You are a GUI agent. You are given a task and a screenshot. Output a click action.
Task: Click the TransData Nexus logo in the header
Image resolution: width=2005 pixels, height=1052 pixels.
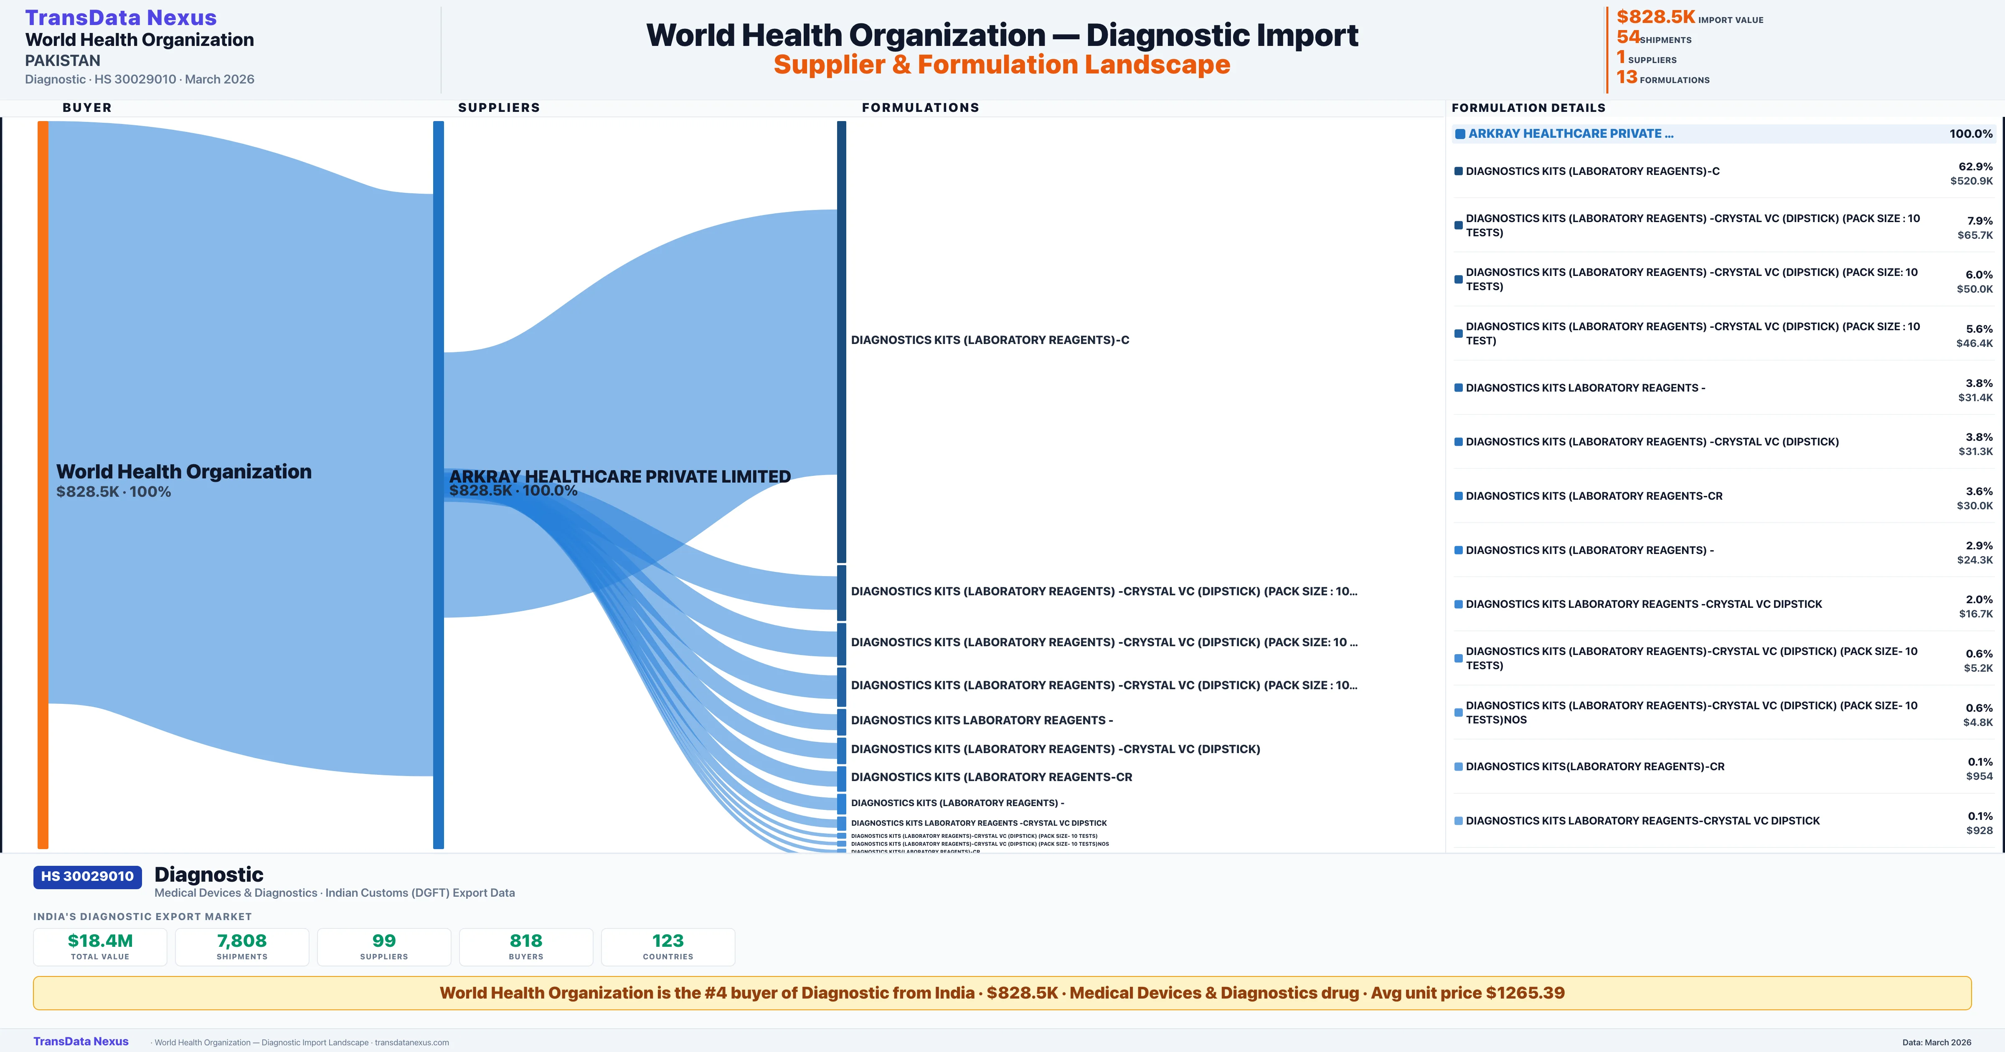coord(121,17)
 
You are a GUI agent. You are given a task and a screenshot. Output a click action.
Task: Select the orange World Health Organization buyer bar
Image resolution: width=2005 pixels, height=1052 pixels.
coord(43,483)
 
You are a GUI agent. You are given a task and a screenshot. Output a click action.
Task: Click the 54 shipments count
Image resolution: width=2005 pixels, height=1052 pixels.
coord(1627,37)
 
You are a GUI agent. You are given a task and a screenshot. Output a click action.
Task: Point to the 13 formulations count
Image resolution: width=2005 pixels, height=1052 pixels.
coord(1626,77)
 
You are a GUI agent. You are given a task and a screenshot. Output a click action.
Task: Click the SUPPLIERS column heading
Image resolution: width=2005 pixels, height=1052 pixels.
coord(498,107)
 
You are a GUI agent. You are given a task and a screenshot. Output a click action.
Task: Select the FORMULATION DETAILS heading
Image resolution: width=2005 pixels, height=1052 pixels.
coord(1528,107)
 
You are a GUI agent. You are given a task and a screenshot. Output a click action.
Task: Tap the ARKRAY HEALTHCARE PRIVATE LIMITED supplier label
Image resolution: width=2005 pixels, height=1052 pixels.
coord(619,476)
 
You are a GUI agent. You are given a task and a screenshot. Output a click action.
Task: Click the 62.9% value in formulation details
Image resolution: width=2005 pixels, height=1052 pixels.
coord(1975,167)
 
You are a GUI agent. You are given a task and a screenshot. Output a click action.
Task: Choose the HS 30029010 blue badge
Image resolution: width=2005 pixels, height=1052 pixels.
coord(87,876)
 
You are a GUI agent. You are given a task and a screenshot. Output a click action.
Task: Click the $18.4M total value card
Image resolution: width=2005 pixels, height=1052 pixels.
coord(100,946)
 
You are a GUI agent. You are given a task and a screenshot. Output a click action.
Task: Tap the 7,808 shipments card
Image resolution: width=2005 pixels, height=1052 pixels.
coord(242,946)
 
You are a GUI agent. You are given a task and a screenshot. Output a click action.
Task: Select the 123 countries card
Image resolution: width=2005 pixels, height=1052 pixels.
coord(668,946)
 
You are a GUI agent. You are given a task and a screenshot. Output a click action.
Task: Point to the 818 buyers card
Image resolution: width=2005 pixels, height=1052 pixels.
coord(526,946)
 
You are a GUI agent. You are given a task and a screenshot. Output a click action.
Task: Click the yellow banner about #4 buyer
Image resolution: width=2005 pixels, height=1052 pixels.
coord(1002,993)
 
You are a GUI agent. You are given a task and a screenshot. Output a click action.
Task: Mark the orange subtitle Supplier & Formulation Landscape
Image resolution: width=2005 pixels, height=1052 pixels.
coord(1002,65)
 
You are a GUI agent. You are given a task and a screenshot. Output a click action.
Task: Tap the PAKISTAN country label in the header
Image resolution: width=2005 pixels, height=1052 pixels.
coord(62,61)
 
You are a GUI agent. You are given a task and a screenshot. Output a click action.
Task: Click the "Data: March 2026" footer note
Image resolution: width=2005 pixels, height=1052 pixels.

[TASK] Gather each line of the rows above that contains the word "Select", and copy every such line unchanged.

[EXERCISE RESULT]
Task: Select the orange World Health Organization buyer bar
Task: Select the FORMULATION DETAILS heading
Task: Select the 123 countries card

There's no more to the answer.